Friday, October 6, 2017

Grid expansion for more renewables

In this piece, I wrote that South Australia was already at 57.5% renewables, that by the end of 2018 it would prolly reach 65%, and by 2020/21 it could be 80%.  That was before the announcement of the Aurora CSP plant near Port Augusta which will take renewables penetration to 90%.  In fact South Australia is in the vanguard of transition to a carbon-free economy:


  • SA went coal free on 9 May, 2016
  • If it were a country, SA would have the highest combined wind and solar penetration in the world — reaching 59% in July
  • while Australia has the highest rooftop solar uptake in the world, the average crow-eater [South Australian] owns twice as much solar as their NSW and Victorian counterparts
  • SA hosts the western end of the world’s longest underground High Voltage Direct Current (HVDC) transmission network
  • by summer, SA will host the world’s largest lithium battery
  • by 2020 it will host Aurora, the world’s largest single-tower concentrated solar tower and molten salt storage facility.
  • British billionaire Sanjay Gupta has bought a majority stake in Adelaide-based Zen Energy and will harness the local expertise for his ambitious plan to use renewable energy for a significant portion of the energy required to run the Whyalla steelworks.
  • This week EnergyAustralia published the first-stage feasibility report for yet another world leading project — the Cultana Pumped Hydro Energy Storage Project.  The proposed 225 MW seawater pumped hydro energy storage (PHES) project would be sited on the Spencer Gulf, not far from former coal town Port Augusta, and will have a capacity of 1770 MWh, holding almost 14 times more than Elon Musk’s ‘megabattery’.
  •  Sundrop Farms, the innovative solar thermal ‘farm of the future’ where 23,000 mirrors and a 115m-tall tower desalinate seawater and power a farm that hydroponically grows 100 million truss tomatoes annually for Coles supermarkets.

[Read more here]

Australia's HV transmission lines
Source of original image: Wikipedia Commons.  Edited.


But South Australia, being right on the edge of a huge desert, can get very hot in summer, and peaking gas plants which the state uses to ensure enough electricity is available to run all those aircon units needed when temperatures hit 40 or 45 C have a habit of failing in the heat.  Originally all Australian states had separate electricity grids, but over the last 20 years two smallish interconnectors have been built linking SA to Victoria.  Yet when a massive storm hit South Australia a year ago, causing wind farms to go off line, the demand on the interconnectors caused it to trip.  So what about another interconnector, to the NSW grid?

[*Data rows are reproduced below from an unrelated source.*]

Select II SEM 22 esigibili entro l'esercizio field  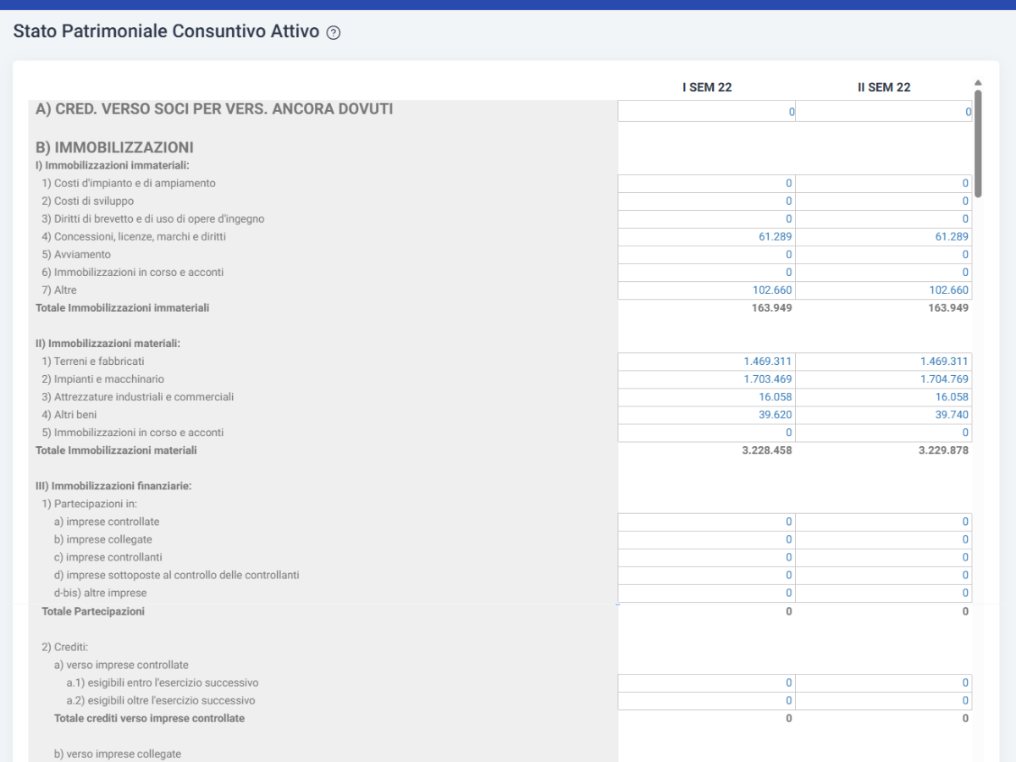coord(884,683)
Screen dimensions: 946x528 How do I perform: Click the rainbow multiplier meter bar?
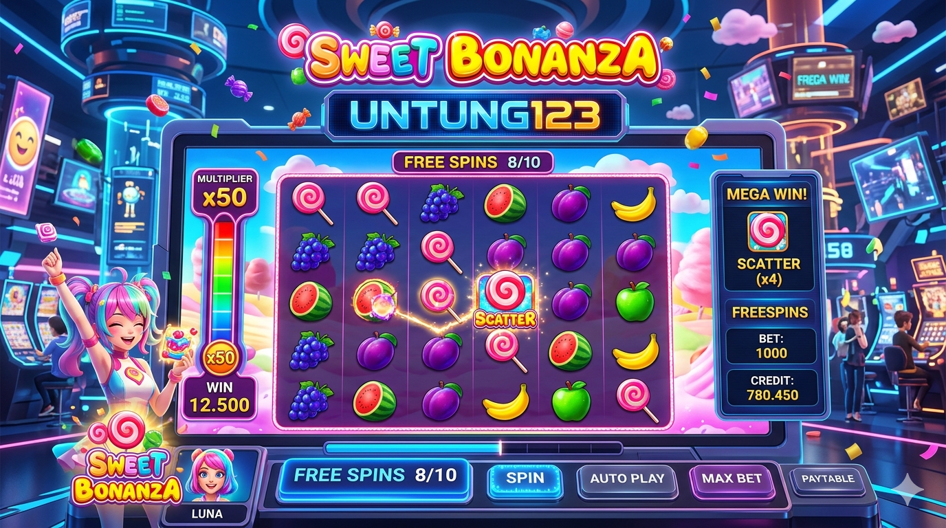click(x=221, y=282)
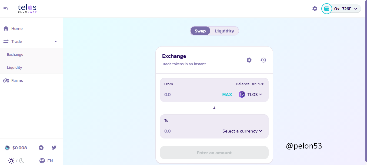Click the swap direction arrow
The height and width of the screenshot is (165, 367).
pyautogui.click(x=214, y=108)
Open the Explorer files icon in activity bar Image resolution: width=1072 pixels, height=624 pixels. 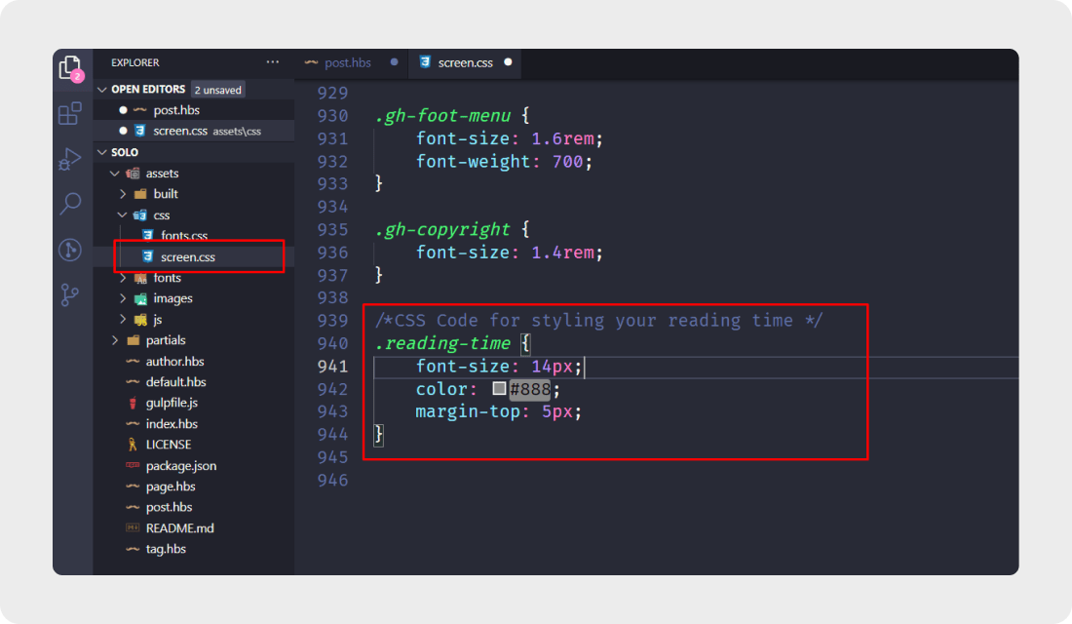coord(70,67)
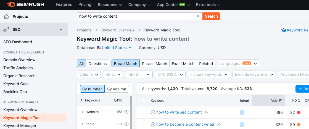Image resolution: width=309 pixels, height=129 pixels.
Task: Click the Projects home icon
Action: click(x=6, y=17)
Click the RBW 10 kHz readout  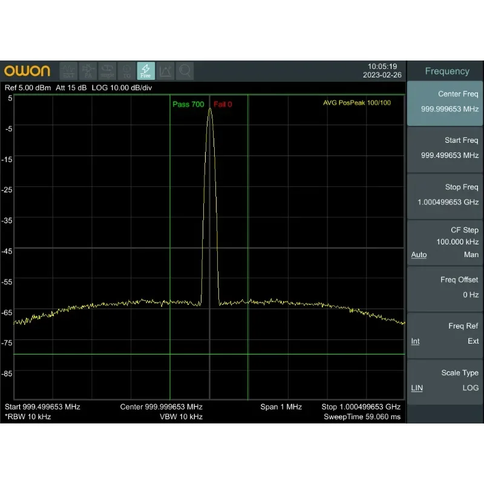click(x=28, y=417)
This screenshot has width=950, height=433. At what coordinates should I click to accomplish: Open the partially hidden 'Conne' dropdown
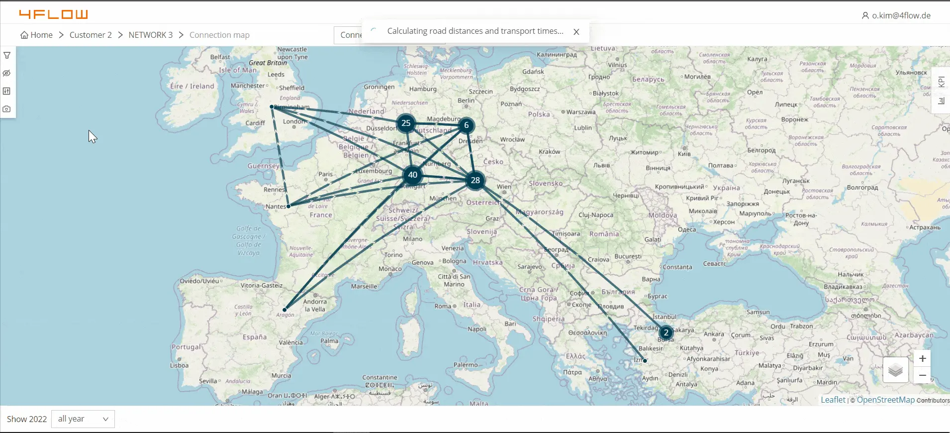348,35
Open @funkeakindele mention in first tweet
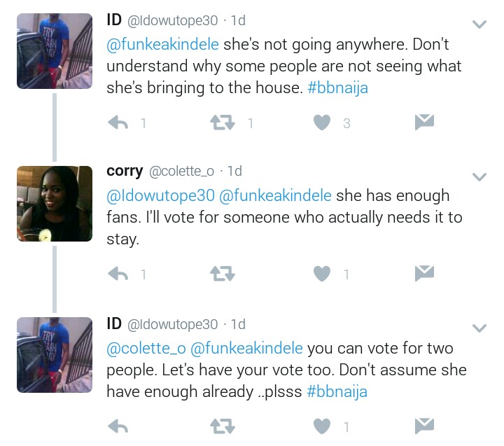504x446 pixels. click(x=162, y=44)
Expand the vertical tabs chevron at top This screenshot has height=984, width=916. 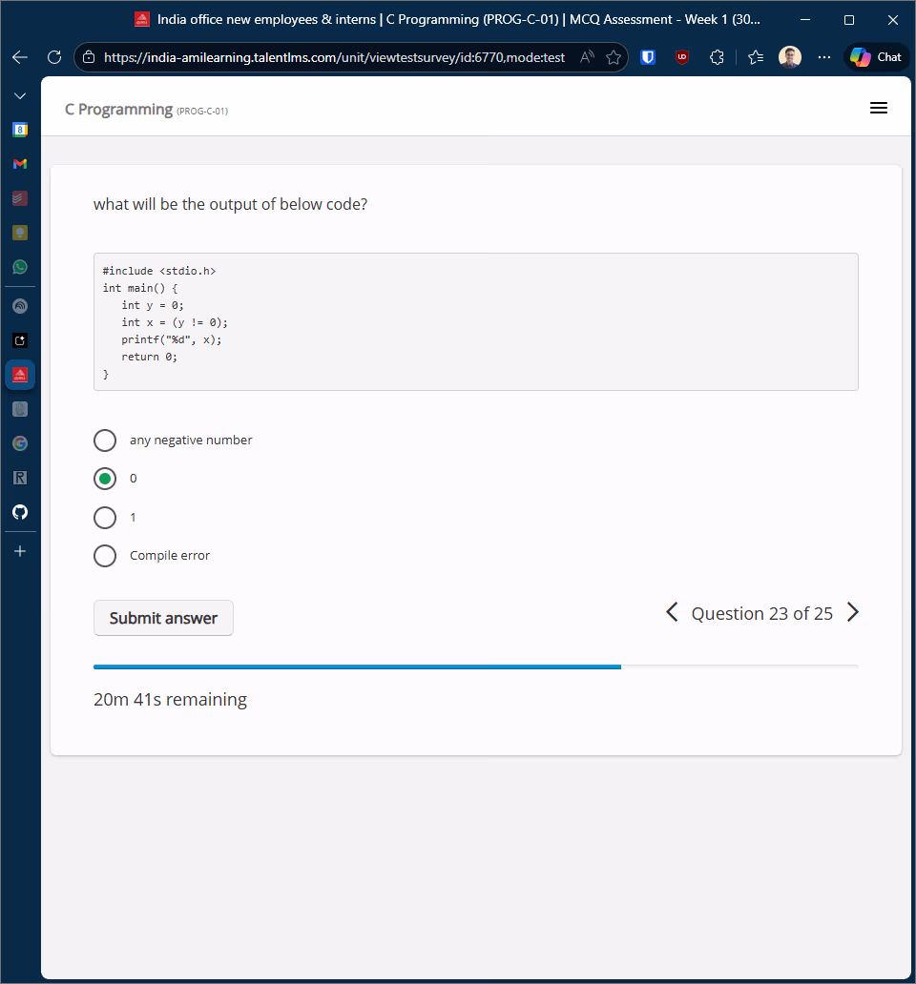point(20,96)
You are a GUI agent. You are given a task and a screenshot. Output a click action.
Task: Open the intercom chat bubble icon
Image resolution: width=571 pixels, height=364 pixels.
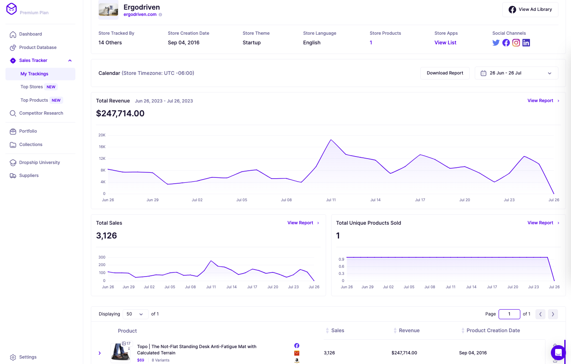(x=558, y=353)
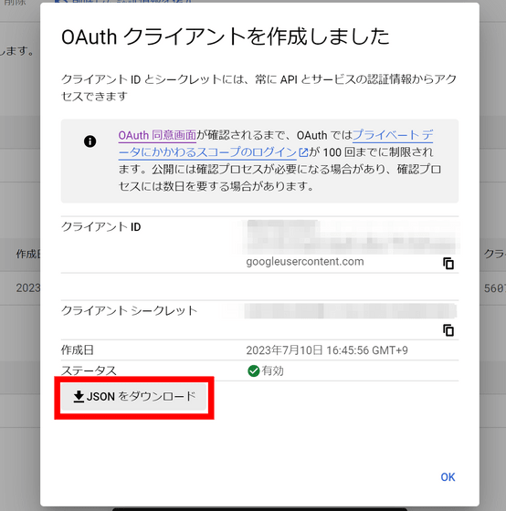506x511 pixels.
Task: Click the background 作成日 column header
Action: 28,255
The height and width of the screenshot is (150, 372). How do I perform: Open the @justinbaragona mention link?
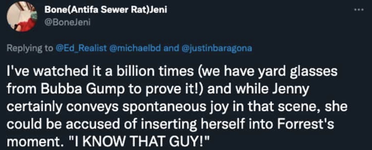216,48
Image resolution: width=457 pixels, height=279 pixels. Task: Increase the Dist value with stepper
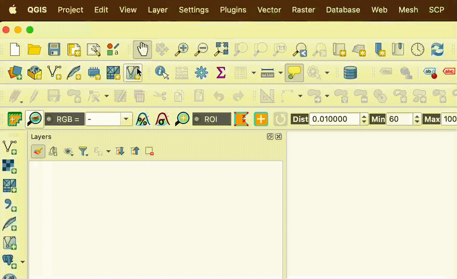coord(364,117)
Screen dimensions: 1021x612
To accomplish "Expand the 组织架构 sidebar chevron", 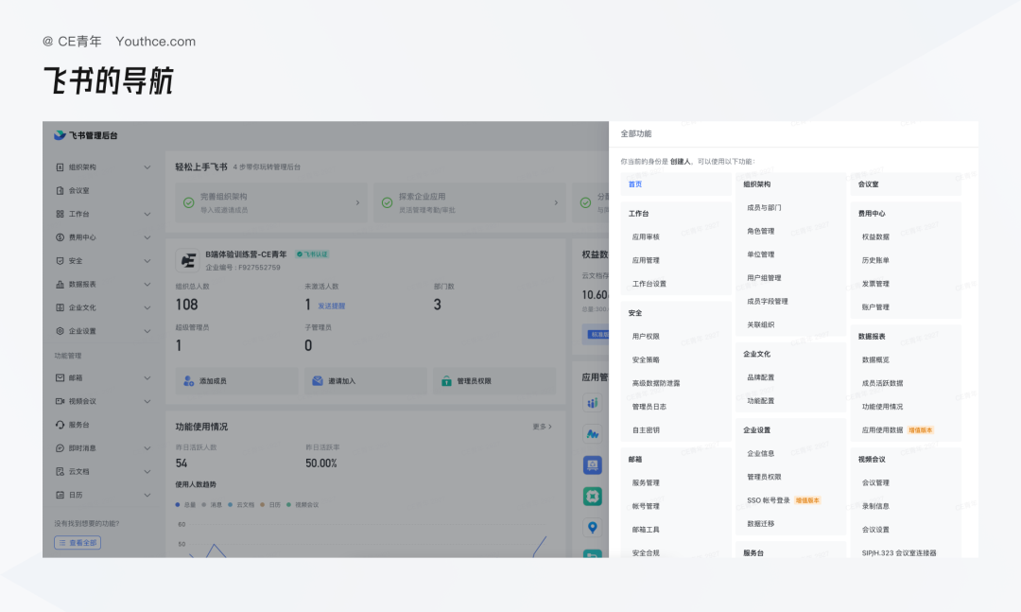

Broken Hill, just over the New South Wales border, has ironically developed into a bit on a renewable energy hub: the wind blows most of the time, though perhaps not as strongly as it does at the coast, and the sun shines most of the time.  I say "ironically" because Broken Hill was once a rough mining town, and that was where BHP--or Broken Hill Proprietary, the world's largest mining house--was founded.  The distance between Port Augusta in South Australia and Broken Hill is just 412 km.  There is a 300 km long high voltage line from Broken Hill to Buronga in the south of the state, where it connects to the Victorian grid and the NSW grid.  I was unable to find the capacity of the Broken Hill-Buronga line, but I suspect it's less than 500 MW.

What would an interconnector between the South Australian grid at Port Augusta and the NSW/Victorian grid at Broken Hill cost?  As an example, the new Plains and Eastern Clean HVDC line will be 1150 kms long, with a capacity of 4000 MW, and will cost US$2.5 billion (A$3.3 billion).  Let's assume that costs are comparable in Australia to the US in A$, and that a HVDC line of 400 km with 800 MW capacity is built.  It would likely cost something in the order of A$230 million.  Of course, it isn't that simple.  For example, you still need a transformer at the beginning and the end however long the line is.  And the capacity of the Broken Hill/Buronga high voltage connector may have to be increased.  Say A$400 million total.

This seems a small price for South Australia to pay for additional energy security.  With the pumped hydro, the Aurora plant,Tesla's big battery, and the additional interconnector, South Australia would be able to go to 100% renewables without the risk that the lights will go out.  And it would be useful to Victoria and NSW too, because the wind and sunshine in South Australia isn't highly correlated with wind and sun in Victoria or NSW.  When SA has surplus power, the other states could use it.